The team created a pencil-type plasma device that can effectively generate and deliver RONS to an animal model with a well-established critical bone defect, allowing them to search for the best irradiation conditions. When groups that were irradiated with NTAPP for 5, 10, and 15 minutes were compared to control groups that received no plasma, micro-CT images at eight weeks revealed that the 10-minute treatment time resulted in the most successful bone regeneration, with 1.51 times more bone volume than the control group.
“However, micro-CT images cannot tell whether a bone defect has been filled with new bone, tissue, or both,” says Hiromitsu Toyoda, an associate professor at the Graduate School of Medicine and a study co-author. As a result, the team performed a histological analysis, which revealed that “bone defects in the groups treated with plasma were filled with new bone and there was no inclusion, such as fiber tissue and gap, that was observed in the control group,” the professor continues.
The biological effect of plasma, like that of other forms of therapy, is dependent on the treatment dose delivered to the targets. Although more research is needed to determine why the 10-minute treatment period resulted in the most bone regeneration, it is known that surface wettability promotes greater cell spreading and adhesion to biomaterials and implants.
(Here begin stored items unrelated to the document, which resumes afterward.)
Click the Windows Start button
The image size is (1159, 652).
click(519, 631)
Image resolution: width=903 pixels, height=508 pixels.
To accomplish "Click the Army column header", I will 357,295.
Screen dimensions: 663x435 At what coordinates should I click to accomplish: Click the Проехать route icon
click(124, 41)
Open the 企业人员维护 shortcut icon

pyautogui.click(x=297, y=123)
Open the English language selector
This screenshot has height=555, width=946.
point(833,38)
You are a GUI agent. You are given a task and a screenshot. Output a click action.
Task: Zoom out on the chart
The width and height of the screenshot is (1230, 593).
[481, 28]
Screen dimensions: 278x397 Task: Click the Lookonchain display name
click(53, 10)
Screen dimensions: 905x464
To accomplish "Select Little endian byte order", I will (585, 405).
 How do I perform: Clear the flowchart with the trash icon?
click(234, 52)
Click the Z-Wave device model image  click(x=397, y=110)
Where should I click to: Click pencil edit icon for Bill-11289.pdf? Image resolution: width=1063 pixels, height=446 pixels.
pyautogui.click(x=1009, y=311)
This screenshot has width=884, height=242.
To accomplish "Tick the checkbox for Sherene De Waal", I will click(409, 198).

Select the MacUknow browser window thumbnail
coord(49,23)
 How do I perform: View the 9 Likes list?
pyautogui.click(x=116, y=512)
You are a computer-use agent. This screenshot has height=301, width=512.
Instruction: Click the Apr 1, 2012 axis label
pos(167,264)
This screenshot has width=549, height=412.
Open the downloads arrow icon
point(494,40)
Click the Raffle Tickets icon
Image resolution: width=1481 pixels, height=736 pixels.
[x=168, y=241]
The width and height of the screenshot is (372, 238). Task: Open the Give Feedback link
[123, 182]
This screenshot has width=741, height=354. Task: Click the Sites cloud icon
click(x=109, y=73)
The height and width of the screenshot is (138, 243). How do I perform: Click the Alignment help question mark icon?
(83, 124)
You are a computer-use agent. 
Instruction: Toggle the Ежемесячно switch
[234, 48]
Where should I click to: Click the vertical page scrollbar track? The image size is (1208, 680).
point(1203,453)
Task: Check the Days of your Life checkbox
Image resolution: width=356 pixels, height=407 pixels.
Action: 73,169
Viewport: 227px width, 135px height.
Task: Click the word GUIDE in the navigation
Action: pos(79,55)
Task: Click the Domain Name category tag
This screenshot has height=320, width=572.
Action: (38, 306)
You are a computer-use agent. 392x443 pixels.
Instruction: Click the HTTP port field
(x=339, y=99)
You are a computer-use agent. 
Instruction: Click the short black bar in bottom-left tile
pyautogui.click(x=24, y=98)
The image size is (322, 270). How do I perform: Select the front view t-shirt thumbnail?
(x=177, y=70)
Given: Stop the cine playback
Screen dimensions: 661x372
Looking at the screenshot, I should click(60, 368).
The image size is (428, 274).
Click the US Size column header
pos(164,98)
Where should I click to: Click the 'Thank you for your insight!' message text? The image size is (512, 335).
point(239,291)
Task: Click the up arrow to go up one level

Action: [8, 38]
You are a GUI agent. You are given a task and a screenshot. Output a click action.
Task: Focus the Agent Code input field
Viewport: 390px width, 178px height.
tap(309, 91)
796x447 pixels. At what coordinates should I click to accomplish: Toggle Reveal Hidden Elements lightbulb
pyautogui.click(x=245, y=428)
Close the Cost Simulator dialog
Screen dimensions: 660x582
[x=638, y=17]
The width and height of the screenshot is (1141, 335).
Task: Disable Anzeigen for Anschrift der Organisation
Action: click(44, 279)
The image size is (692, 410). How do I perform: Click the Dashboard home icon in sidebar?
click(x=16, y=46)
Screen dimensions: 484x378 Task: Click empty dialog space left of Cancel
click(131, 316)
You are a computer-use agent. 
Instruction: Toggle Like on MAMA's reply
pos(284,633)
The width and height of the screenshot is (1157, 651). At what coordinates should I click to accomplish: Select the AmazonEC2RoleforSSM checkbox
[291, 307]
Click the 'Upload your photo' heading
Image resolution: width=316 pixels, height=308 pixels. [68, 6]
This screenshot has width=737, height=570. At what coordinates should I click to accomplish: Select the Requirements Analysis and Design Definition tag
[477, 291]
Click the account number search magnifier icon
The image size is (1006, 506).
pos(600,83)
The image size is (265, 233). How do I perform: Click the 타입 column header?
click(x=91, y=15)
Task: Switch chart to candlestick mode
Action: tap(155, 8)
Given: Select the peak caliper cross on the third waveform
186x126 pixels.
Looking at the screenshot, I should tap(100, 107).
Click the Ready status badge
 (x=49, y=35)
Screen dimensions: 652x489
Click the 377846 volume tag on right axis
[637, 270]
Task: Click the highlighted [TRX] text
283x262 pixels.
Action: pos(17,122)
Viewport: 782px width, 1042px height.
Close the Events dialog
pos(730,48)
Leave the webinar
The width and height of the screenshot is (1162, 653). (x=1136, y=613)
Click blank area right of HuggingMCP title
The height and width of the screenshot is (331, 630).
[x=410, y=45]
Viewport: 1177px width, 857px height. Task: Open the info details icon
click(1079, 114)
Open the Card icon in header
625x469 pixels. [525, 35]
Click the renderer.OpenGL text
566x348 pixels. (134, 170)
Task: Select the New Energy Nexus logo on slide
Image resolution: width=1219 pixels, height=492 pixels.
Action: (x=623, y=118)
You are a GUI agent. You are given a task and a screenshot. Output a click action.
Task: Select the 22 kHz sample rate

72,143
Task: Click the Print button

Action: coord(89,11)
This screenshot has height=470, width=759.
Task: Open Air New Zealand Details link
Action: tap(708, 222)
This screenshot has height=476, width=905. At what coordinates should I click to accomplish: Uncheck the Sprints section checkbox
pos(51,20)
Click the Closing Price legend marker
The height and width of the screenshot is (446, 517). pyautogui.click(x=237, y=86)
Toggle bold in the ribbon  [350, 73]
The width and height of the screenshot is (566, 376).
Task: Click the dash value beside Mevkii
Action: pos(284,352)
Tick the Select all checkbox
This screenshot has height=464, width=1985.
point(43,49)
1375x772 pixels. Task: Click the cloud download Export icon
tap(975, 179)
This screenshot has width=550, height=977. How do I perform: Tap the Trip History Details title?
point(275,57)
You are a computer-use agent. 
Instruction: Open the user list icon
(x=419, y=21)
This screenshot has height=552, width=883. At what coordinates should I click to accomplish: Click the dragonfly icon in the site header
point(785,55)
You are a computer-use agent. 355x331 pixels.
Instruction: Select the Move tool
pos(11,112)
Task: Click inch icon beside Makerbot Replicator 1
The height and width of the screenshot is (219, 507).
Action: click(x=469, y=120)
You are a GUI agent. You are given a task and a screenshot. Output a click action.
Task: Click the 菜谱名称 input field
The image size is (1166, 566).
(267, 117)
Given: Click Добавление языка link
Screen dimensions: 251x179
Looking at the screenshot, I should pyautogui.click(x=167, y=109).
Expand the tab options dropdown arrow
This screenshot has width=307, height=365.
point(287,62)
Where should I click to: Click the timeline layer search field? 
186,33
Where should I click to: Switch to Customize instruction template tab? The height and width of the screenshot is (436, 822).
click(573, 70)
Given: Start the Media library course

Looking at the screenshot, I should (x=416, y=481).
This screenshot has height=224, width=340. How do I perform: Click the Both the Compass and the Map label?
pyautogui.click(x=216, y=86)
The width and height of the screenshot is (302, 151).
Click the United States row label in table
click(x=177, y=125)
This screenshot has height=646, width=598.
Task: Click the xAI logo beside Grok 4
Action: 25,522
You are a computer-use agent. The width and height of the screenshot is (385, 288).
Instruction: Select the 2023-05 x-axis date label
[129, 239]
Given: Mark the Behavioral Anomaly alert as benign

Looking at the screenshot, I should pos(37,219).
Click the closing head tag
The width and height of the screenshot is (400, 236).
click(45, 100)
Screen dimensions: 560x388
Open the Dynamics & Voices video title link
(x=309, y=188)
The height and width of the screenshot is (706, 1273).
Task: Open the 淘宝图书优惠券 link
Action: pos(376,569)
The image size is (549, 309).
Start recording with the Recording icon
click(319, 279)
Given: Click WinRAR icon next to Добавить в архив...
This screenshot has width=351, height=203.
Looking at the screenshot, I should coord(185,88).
“We wondered if something similar was happening where we saw a strong generation of new bone,” says Hiroaki Nakamura, professor at the Graduate School of Medicine and study advisor, “and we found that the bone surface of the plasma-treated group was statistically and significantly more hydrophilic than the control group.”
While there is still much to be explored and understood in terms of treatment dose, the direct application of room temperature, atmospheric plasma to a living body has yielded a positive result for the first time ever. The research team hopes that the plasma device they created will be used during surgery to bring the bone regeneration effect of NTAPP to other medical fields.